Knight-Hennessy Scholars is a multidisciplinary, multicultural graduate scholarship program. Knight-Hennessy scholars receive up to three years of financial support to pursue graduate studies at Stanford while engaging in experiences that prepare them to be visionary, courageous, and collaborative leaders who address complex challenges facing the world. Scholars are selected based on their demonstration of independence of thought, purposeful leadership, and a civic mindset; they span all seven schools at Stanford across all departments.

“In a world that continues to grow more complex, Knight-Hennessy scholars are building the knowledge, skills, and community needed to address our biggest challenges, from climate change to immigration to equity in health care and education — and so much more,” said John L. Hennessy, Stanford University president emeritus and the Shriram Family Director of Knight-Hennessy Scholars. “I believe these scholars will help build a better future for all of us.”

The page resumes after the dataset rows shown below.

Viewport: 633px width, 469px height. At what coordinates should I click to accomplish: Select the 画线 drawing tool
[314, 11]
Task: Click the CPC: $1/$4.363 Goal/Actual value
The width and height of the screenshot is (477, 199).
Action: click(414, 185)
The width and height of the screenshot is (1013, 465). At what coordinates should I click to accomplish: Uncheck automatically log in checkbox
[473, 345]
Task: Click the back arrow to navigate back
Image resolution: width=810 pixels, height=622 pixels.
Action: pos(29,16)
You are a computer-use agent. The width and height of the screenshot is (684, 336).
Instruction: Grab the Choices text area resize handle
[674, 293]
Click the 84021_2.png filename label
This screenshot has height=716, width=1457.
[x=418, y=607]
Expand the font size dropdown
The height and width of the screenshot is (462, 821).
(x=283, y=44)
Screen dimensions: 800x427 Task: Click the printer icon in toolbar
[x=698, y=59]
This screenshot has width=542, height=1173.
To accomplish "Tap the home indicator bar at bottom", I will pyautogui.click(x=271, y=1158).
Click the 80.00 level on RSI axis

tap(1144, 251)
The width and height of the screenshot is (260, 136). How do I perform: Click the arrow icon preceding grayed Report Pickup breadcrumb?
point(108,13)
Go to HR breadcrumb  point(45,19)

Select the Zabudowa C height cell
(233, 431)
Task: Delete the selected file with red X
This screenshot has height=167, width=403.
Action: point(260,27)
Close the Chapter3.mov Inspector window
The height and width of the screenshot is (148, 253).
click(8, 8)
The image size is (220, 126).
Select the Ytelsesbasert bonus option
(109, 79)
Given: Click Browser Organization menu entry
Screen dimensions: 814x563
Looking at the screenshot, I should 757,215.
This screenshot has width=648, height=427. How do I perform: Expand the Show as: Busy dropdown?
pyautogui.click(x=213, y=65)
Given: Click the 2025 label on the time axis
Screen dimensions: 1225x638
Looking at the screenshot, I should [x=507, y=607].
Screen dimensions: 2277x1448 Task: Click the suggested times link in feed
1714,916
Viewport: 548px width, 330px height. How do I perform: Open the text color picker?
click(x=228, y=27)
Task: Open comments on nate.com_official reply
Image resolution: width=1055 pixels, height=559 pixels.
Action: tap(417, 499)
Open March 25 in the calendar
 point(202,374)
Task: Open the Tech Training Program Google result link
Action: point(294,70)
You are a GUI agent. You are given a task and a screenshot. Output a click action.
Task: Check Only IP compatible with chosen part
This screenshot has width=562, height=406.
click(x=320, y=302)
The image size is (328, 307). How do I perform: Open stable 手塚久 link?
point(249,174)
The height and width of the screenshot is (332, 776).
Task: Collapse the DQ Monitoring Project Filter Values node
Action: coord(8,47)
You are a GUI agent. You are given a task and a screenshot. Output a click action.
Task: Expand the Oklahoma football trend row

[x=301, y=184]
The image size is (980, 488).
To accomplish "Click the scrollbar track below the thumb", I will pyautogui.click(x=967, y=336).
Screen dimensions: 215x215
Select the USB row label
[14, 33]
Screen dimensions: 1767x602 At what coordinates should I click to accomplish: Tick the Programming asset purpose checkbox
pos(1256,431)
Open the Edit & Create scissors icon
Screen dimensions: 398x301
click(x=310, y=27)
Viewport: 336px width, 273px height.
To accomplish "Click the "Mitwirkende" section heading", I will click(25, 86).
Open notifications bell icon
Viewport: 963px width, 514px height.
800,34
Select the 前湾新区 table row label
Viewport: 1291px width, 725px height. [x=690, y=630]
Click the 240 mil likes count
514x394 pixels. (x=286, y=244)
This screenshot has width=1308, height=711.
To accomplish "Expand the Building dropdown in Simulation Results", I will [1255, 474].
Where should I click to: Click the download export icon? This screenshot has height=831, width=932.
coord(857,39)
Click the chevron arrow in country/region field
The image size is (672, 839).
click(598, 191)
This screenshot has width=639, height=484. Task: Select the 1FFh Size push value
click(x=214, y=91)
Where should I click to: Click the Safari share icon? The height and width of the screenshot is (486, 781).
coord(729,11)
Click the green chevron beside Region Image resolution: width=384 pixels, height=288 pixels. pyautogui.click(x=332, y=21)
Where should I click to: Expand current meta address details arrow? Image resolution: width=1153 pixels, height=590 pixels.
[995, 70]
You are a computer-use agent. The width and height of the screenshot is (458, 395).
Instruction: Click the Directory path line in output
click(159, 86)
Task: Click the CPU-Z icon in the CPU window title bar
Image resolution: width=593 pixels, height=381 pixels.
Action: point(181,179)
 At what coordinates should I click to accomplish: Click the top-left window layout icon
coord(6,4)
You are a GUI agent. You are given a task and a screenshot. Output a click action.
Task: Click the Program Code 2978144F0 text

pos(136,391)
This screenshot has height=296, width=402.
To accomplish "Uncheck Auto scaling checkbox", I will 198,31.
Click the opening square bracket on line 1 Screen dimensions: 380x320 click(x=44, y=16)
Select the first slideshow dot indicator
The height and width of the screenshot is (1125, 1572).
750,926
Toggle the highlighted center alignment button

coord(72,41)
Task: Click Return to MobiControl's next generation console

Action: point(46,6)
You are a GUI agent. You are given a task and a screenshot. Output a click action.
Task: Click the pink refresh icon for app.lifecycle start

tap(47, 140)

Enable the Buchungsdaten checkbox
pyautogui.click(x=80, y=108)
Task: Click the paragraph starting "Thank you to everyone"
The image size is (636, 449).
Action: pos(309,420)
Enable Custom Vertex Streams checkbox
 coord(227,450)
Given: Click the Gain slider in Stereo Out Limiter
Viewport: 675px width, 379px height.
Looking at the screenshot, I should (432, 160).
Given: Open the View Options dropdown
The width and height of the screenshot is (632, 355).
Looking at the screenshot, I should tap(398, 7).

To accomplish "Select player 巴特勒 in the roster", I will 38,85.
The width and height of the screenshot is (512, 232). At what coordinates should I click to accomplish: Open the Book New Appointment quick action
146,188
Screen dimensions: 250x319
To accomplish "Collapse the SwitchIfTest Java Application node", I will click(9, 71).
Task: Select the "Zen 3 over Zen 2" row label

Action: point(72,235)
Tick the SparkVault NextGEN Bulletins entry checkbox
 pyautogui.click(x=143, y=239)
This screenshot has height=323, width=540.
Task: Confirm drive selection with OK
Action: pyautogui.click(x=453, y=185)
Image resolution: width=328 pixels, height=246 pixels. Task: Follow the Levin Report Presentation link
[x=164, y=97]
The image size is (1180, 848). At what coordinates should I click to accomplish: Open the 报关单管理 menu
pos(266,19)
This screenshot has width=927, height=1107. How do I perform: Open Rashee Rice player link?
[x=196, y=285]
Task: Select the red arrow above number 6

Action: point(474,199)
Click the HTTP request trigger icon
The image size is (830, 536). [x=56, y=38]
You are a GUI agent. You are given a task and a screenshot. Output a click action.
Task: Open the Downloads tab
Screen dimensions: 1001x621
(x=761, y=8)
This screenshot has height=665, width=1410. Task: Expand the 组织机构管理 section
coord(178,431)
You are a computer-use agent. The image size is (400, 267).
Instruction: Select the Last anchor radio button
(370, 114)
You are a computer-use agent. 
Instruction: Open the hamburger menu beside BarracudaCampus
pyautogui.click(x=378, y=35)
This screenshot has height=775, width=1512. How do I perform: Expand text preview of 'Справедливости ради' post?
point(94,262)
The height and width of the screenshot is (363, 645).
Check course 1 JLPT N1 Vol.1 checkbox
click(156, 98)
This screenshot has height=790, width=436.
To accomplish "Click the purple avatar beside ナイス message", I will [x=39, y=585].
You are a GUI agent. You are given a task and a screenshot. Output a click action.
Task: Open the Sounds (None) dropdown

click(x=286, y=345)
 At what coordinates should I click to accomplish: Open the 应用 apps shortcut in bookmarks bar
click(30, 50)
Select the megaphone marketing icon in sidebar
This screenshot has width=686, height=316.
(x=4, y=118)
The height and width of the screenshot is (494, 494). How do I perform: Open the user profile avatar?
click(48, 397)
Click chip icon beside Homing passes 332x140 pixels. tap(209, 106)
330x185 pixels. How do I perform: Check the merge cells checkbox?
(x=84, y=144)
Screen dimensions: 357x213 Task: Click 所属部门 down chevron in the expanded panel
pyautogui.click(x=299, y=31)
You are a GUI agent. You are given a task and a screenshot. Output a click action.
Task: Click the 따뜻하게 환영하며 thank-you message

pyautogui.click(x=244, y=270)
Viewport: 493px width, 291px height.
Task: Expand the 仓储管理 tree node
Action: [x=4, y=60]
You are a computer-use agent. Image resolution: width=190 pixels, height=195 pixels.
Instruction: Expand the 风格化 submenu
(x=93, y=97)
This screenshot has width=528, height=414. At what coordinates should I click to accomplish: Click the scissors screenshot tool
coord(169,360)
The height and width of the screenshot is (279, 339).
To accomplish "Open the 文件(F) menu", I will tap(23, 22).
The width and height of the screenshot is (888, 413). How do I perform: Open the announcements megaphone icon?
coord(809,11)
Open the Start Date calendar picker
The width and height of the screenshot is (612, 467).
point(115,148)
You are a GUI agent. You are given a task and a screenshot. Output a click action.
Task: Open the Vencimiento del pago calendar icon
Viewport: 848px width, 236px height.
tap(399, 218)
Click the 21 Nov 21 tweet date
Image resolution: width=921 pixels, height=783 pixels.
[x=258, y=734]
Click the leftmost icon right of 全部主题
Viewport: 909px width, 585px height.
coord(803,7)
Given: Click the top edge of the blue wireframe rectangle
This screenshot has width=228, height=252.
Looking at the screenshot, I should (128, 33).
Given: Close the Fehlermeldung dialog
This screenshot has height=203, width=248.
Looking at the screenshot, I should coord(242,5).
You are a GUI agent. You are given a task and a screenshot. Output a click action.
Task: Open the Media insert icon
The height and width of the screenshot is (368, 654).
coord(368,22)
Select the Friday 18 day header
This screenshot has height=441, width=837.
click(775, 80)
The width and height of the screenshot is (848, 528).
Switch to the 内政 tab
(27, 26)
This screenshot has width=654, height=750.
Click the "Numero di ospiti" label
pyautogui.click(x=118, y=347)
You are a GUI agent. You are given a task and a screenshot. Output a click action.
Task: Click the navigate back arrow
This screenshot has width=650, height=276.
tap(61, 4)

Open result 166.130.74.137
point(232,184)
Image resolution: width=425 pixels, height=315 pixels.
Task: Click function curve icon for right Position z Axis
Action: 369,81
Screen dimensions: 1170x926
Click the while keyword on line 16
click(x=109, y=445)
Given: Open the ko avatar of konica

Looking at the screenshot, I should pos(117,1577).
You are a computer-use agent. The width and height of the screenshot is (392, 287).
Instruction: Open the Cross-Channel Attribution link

Alam is a former Stamps Scholar and Louisiana Service and Leadership (LASAL) Scholar who graduated from the Ogden Honors College and LSU’s College of Science in May 2022 with a Bachelor of Science in Biological Sciences and minors in political science and Spanish. 

In her time at LSU, Alam interned at the Louisiana Department of Health, assisting with health equity projects in Baton Rouge. She served as Director of Academic Affairs in Student Government, founded a literacy program at a local, under-resourced school using a $5000 grant awarded by the Honors College, and conducted aging research as a research assistant at LSU. She is also a two-time recipient of the U.S. Department of State’s Critical Language Scholarship to study Urdu.

Alam has a longstanding interest in education. As a student in the Ogden Honors College, she started an organization that tutors elementary students on reading skills. After graduation Alam moved to La Rioja, Spain as a Fulbright English Teaching Assistant because she wanted to acquire hands-on experience in the classroom as she believes the work of education is important for her future career working in global health.  

“Sanaa epitomizes the type of scholarship we encourage in the Honors College, pursuing questions across disciplinary bounds, and perhaps more importantly, encouraging her peers to do so as well,” said Dr. Garrett Fontenot, Director of LSU’s Office of Fellowship Advising. “Her leadership–both inside and outside the classroom–will represent LSU well as a Knight-Hennessy Scholar.